| First Author | Hwang KD | Year | 2017 |
| Journal | Mol Brain | Volume | 10 |
| Issue | 1 | Pages | 57 |
| PubMed ID | 29233183 | Mgi Jnum | J:351782 |
| Mgi Id | MGI:7666189 | Doi | 10.1186/s13041-017-0338-3 |
| Citation | Hwang KD, et al. (2017) Restoring synaptic plasticity and memory in mouse models of Alzheimer's disease by PKR inhibition. Mol Brain 10(1):57 |
| abstractText | Alzheimer's disease (AD) is a neurodegenerative disorder associated with deficits in cognition and synaptic plasticity. While accumulation of amyloid beta (Abeta) and hyper-phosphorylation of tau are parts of the etiology, AD can be caused by a large number of different genetic mutations and other unknown factors. Considering such a heterogeneous nature of AD, it would be desirable to develop treatment strategies that can improve memory irrespective of the individual causes. Reducing the phosphorylation of eukaryotic translation initiation factor 2alpha (eIF2alpha) was shown to enhance long-term memory and synaptic plasticity in naive mice. Moreover, hyper-phosphorylation of eIF2alpha is observed in the brains of postmortem AD patients. Therefore, regulating eIF2alpha phosphorylation can be a plausible candidate for restoring memory in AD by targeting memory-enhancing mechanism.
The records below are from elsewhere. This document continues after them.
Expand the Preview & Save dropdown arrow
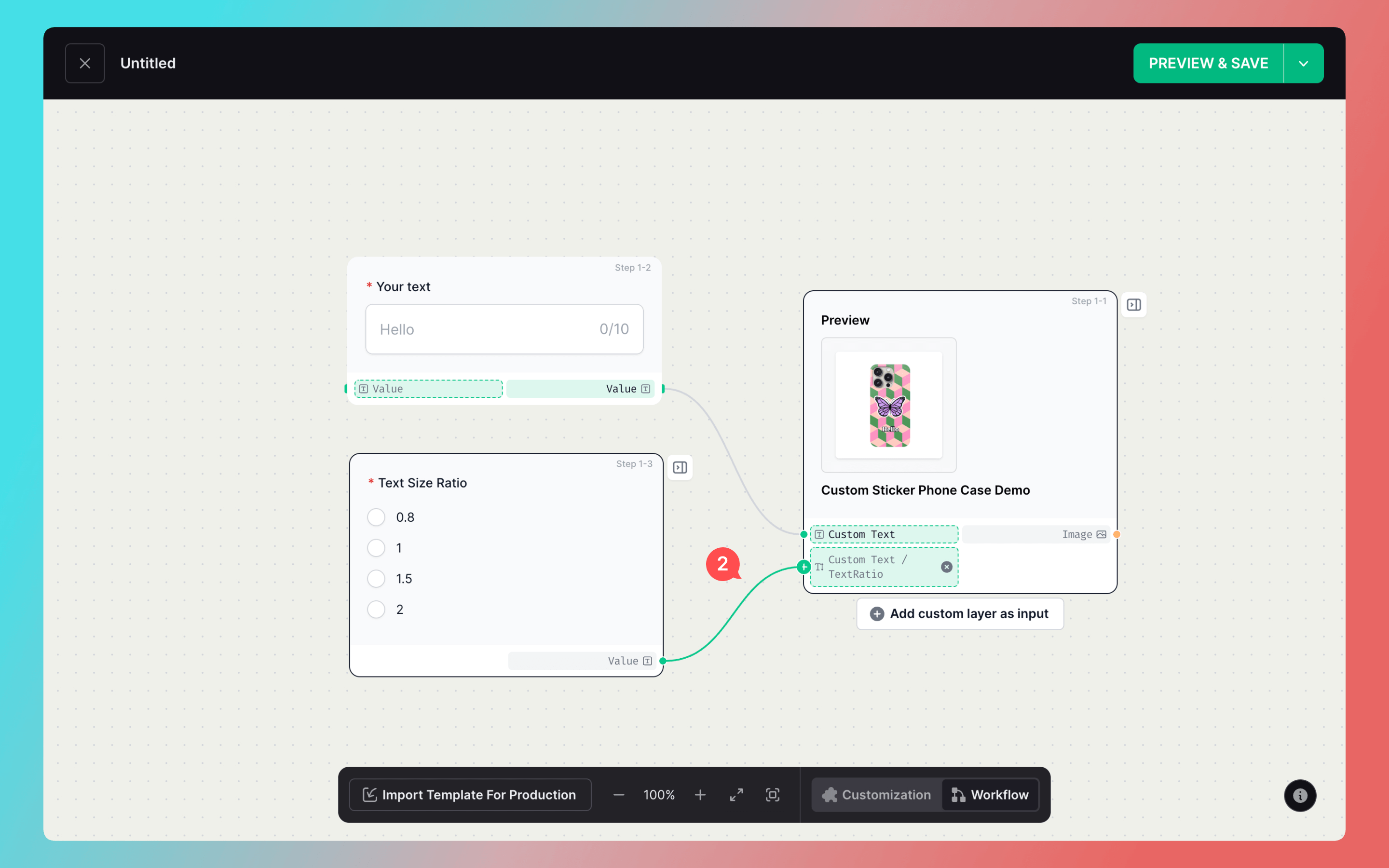The width and height of the screenshot is (1389, 868). [1303, 63]
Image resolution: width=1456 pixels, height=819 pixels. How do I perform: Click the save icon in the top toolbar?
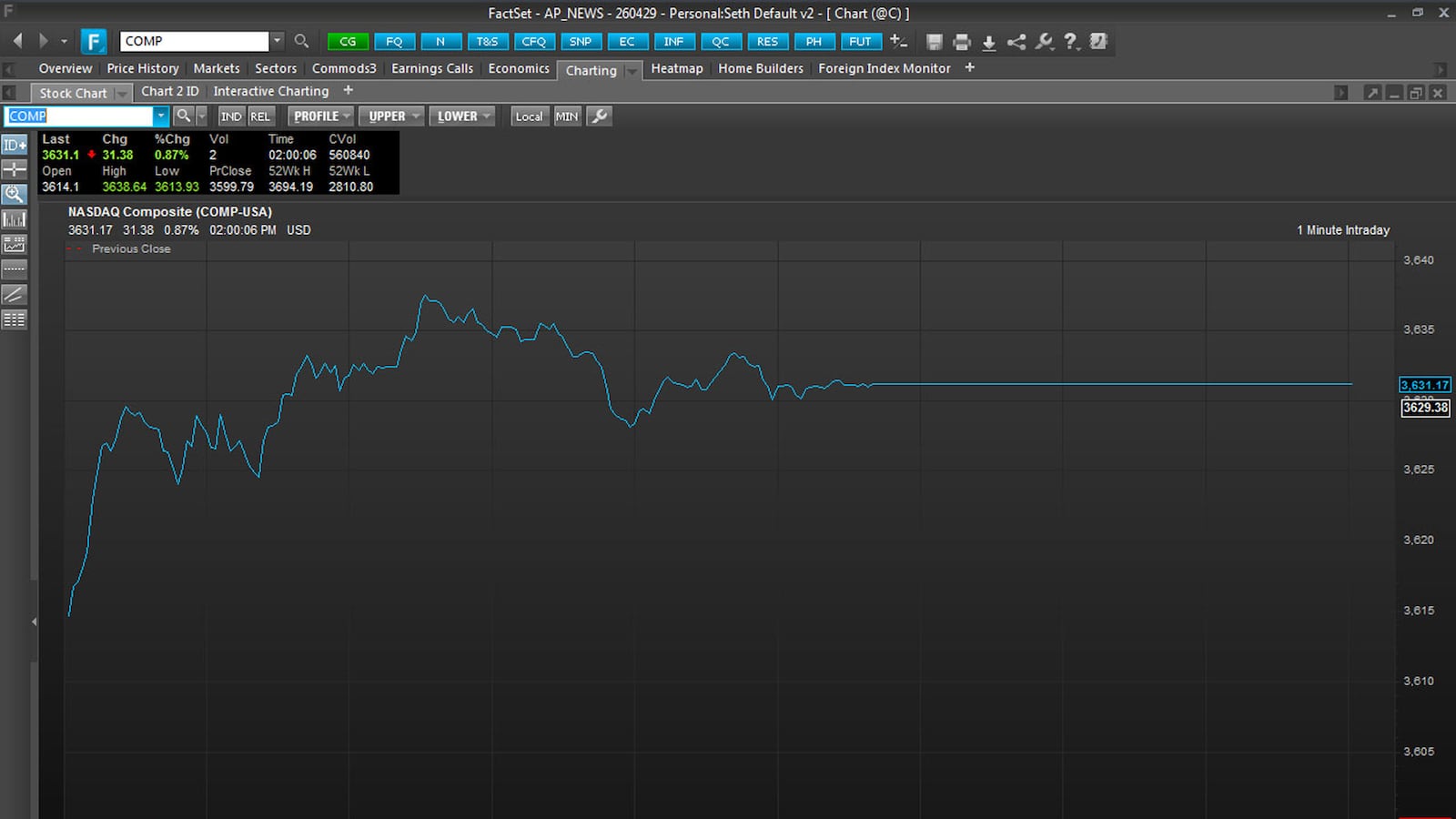tap(935, 42)
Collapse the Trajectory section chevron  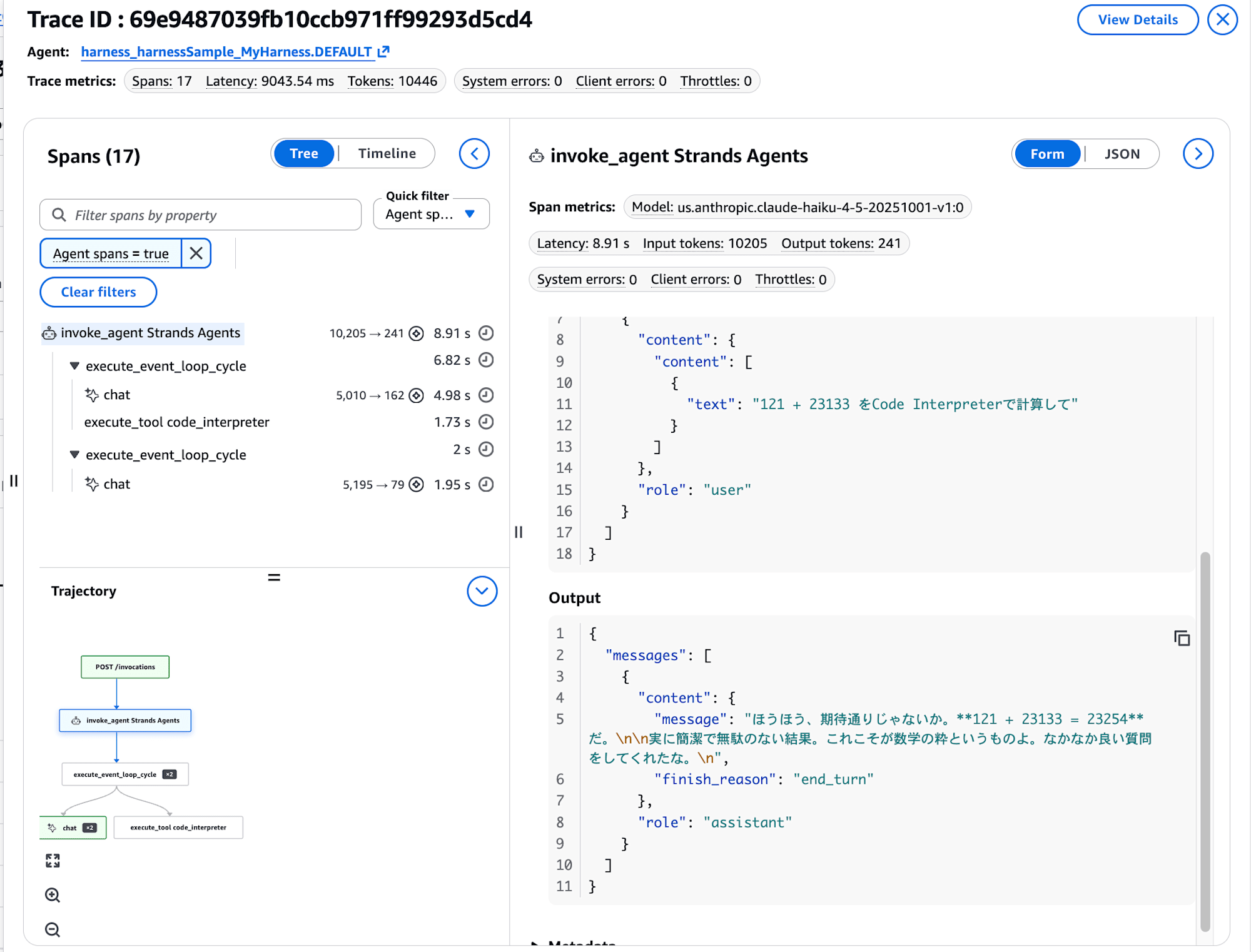point(482,591)
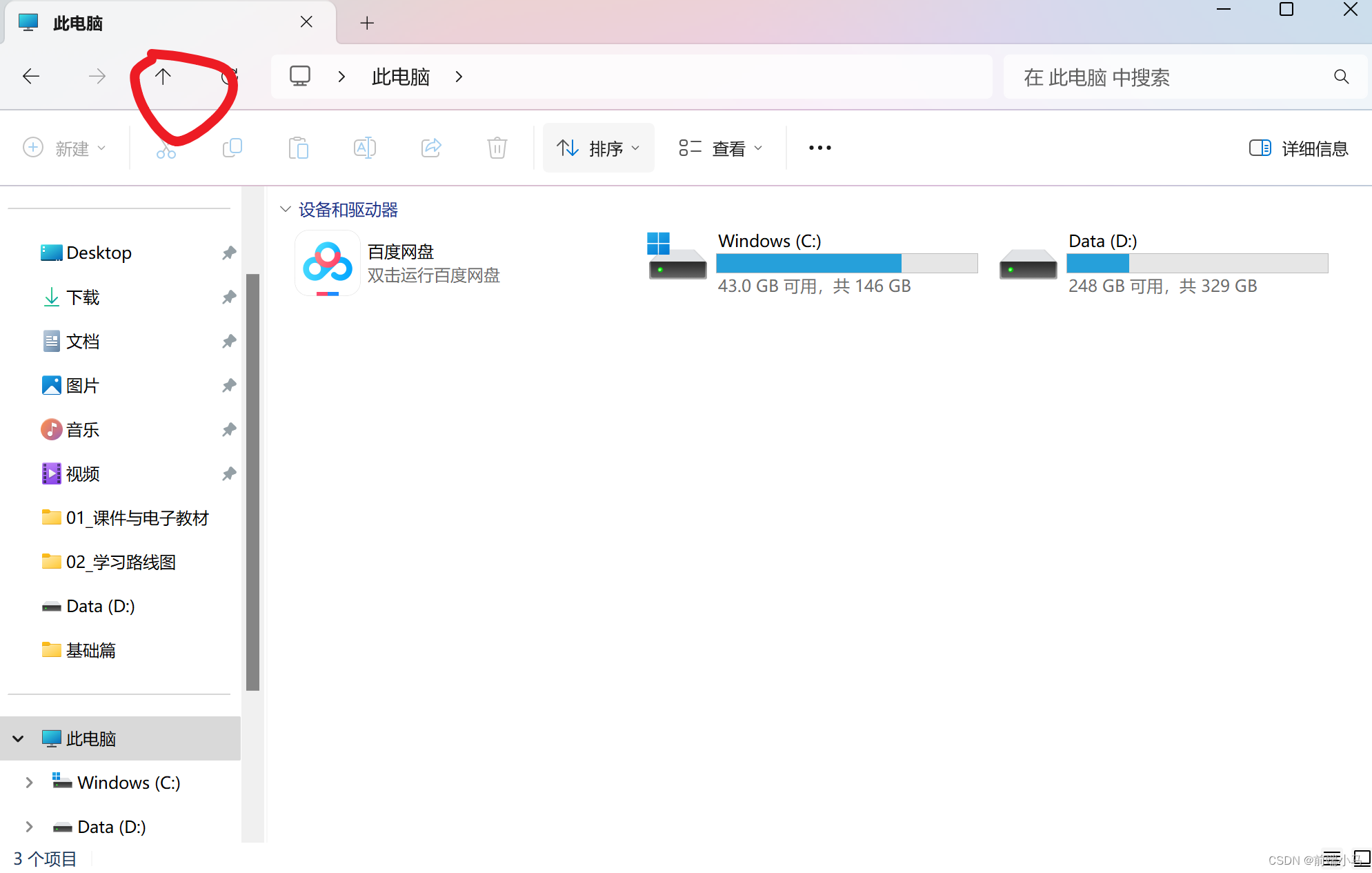1372x873 pixels.
Task: Click the delete trash can icon
Action: [x=497, y=148]
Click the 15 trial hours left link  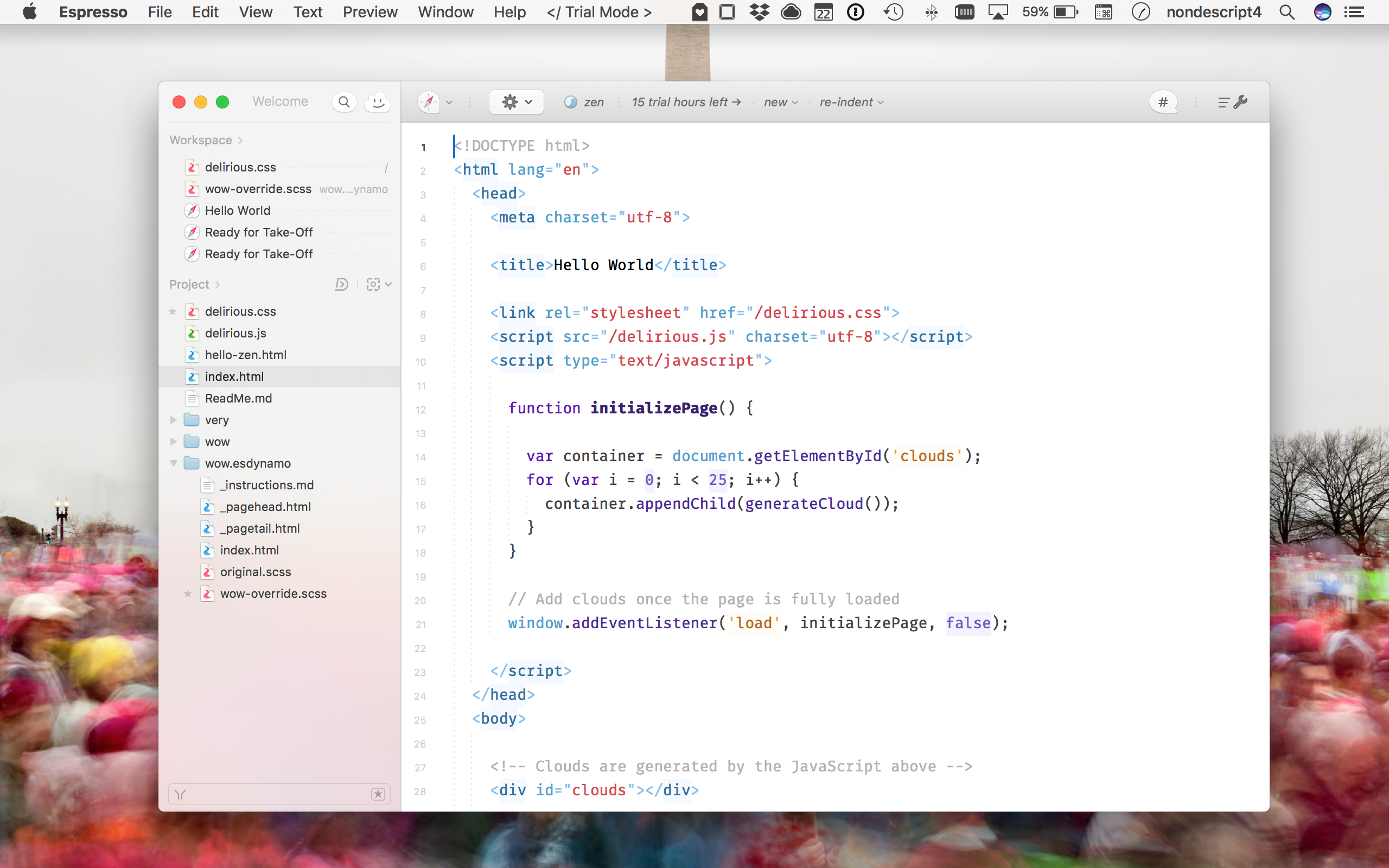click(686, 102)
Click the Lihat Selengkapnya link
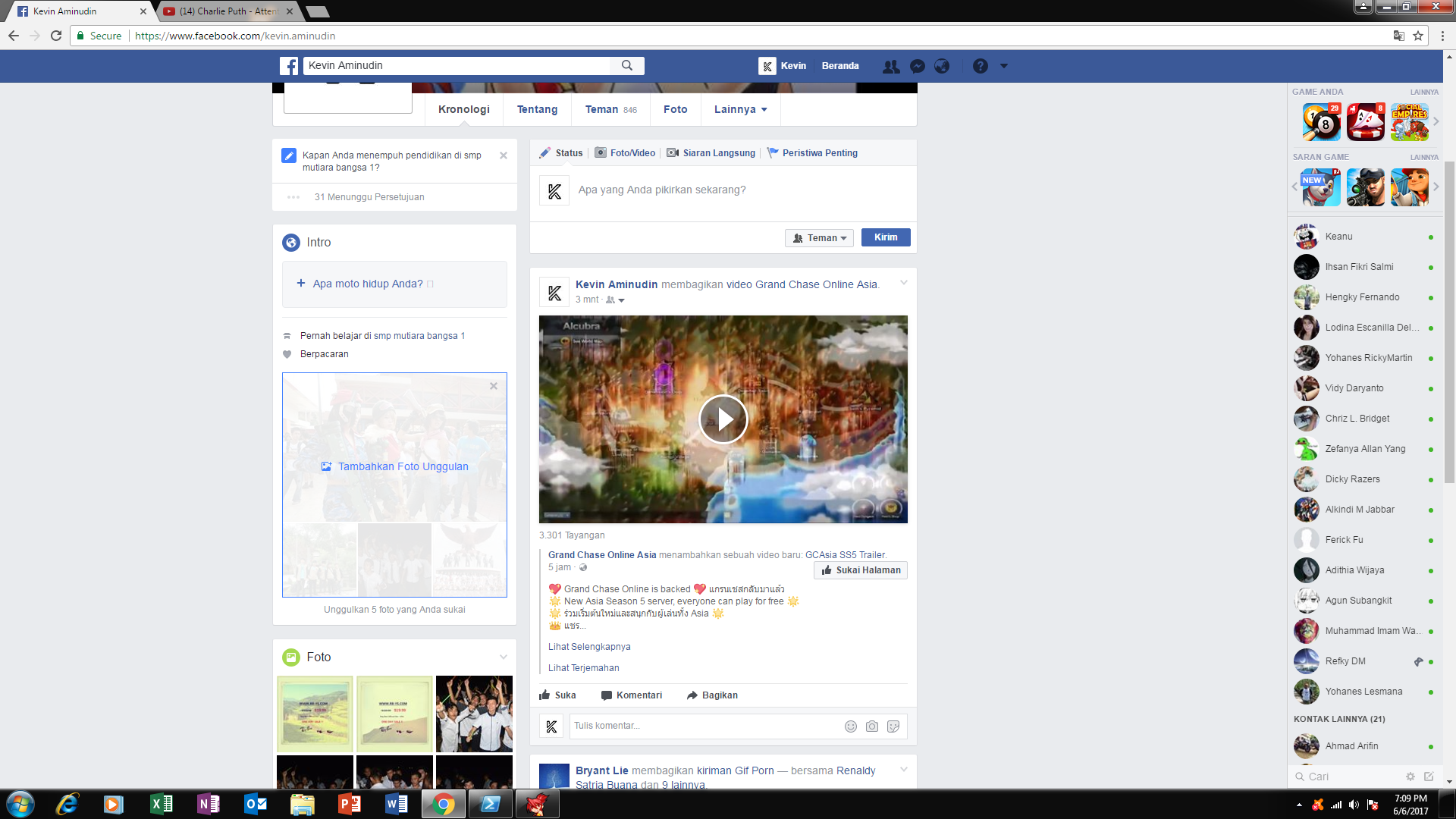The height and width of the screenshot is (819, 1456). (x=589, y=647)
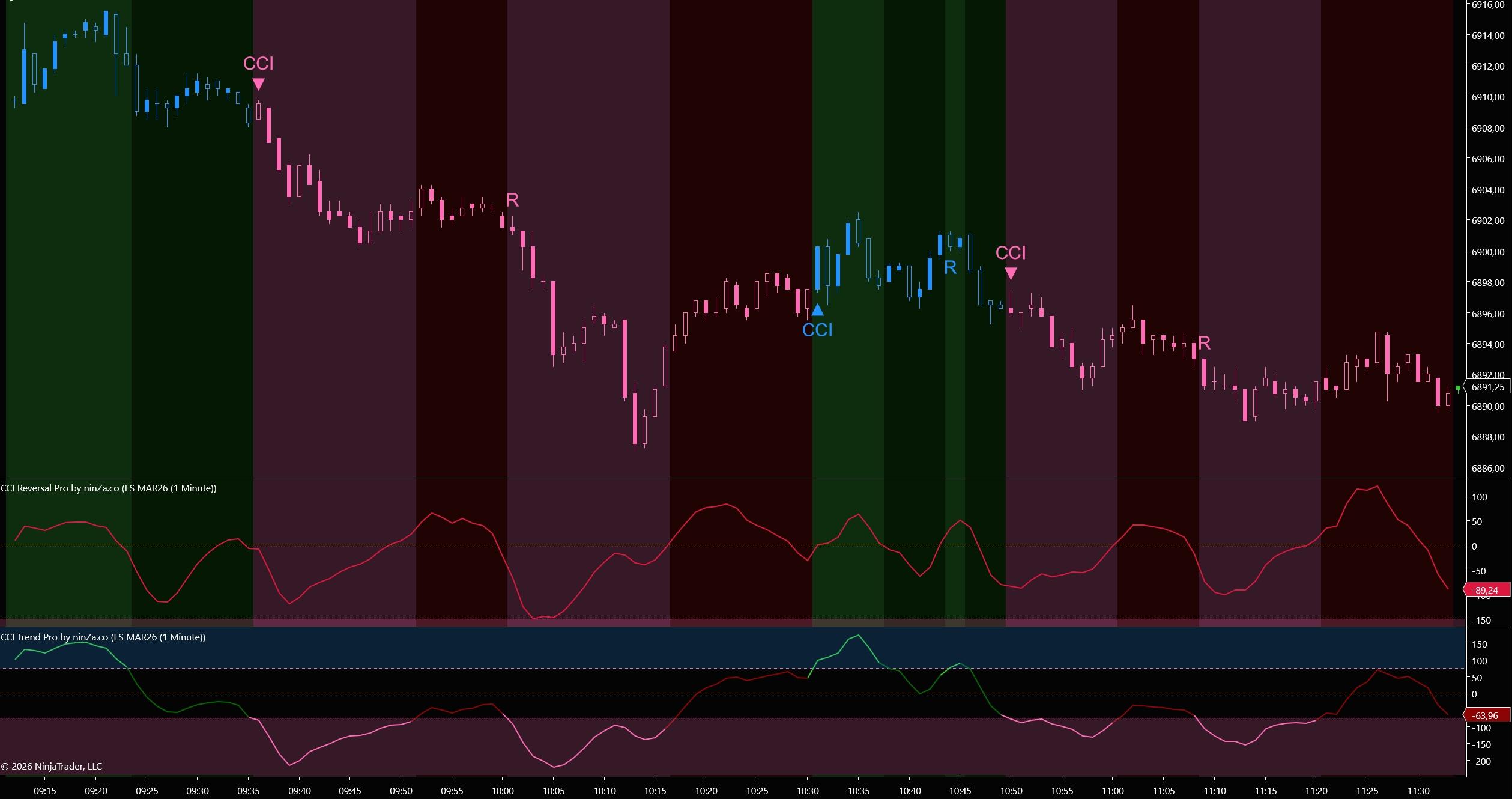This screenshot has width=1512, height=799.
Task: Select the pink R marker near 11:10
Action: point(1204,343)
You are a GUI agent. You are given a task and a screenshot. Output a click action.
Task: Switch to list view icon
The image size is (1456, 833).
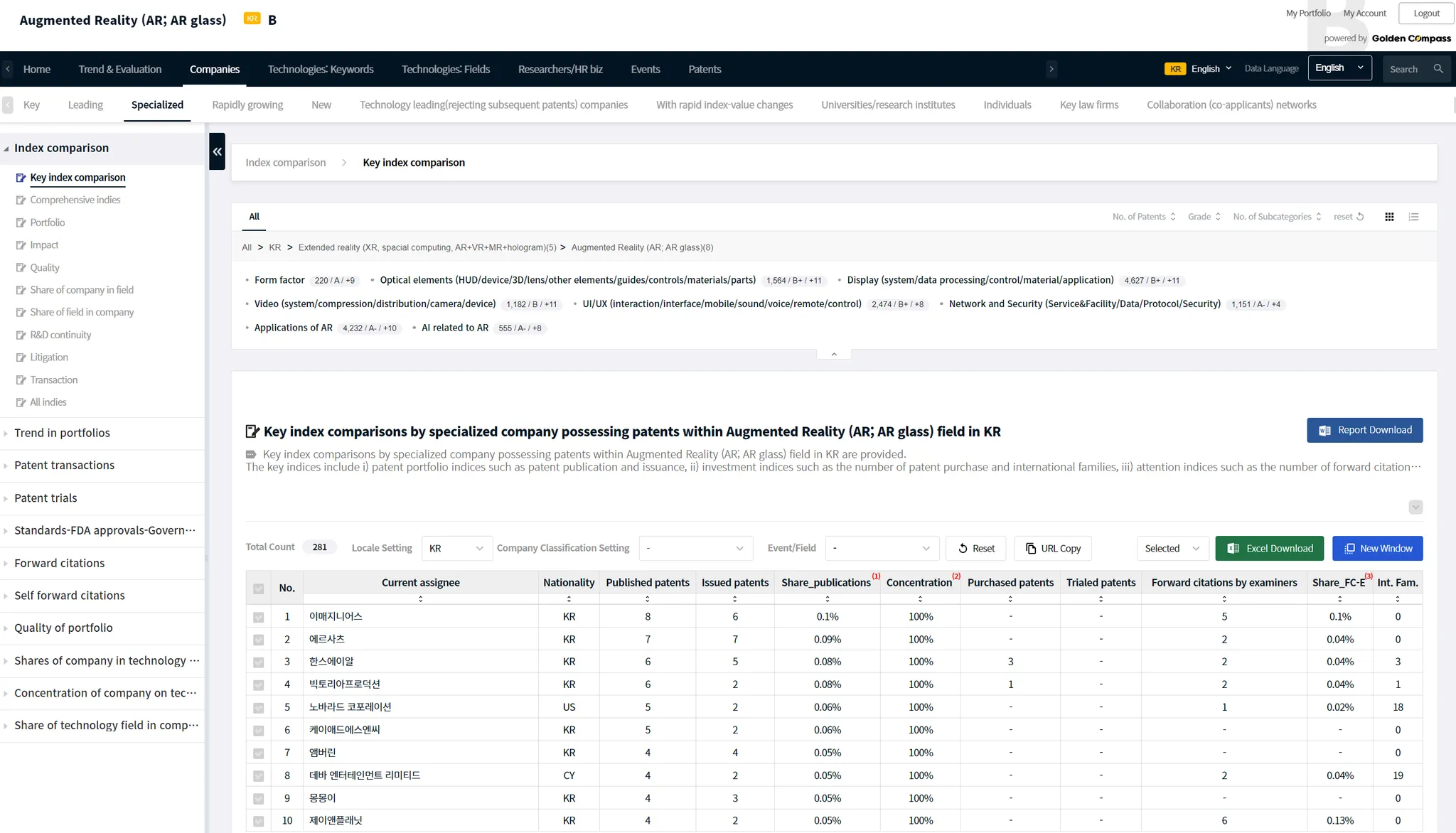point(1413,217)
In this study, we examined whether PKR inhibition can rescue synaptic and learning deficits in two different AD mouse models; 5XFAD transgenic and Abeta(1-42)-injected mice. We found that the acute treatment of PKR inhibitor (PKRi) can restore the deficits in long-term memory and long-term potentiation (LTP) in both mouse models without affecting the Abeta load in the hippocampus. Our results prove the principle that targeting memory enhancing mechanisms can be a valid candidate for developing AD treatment. |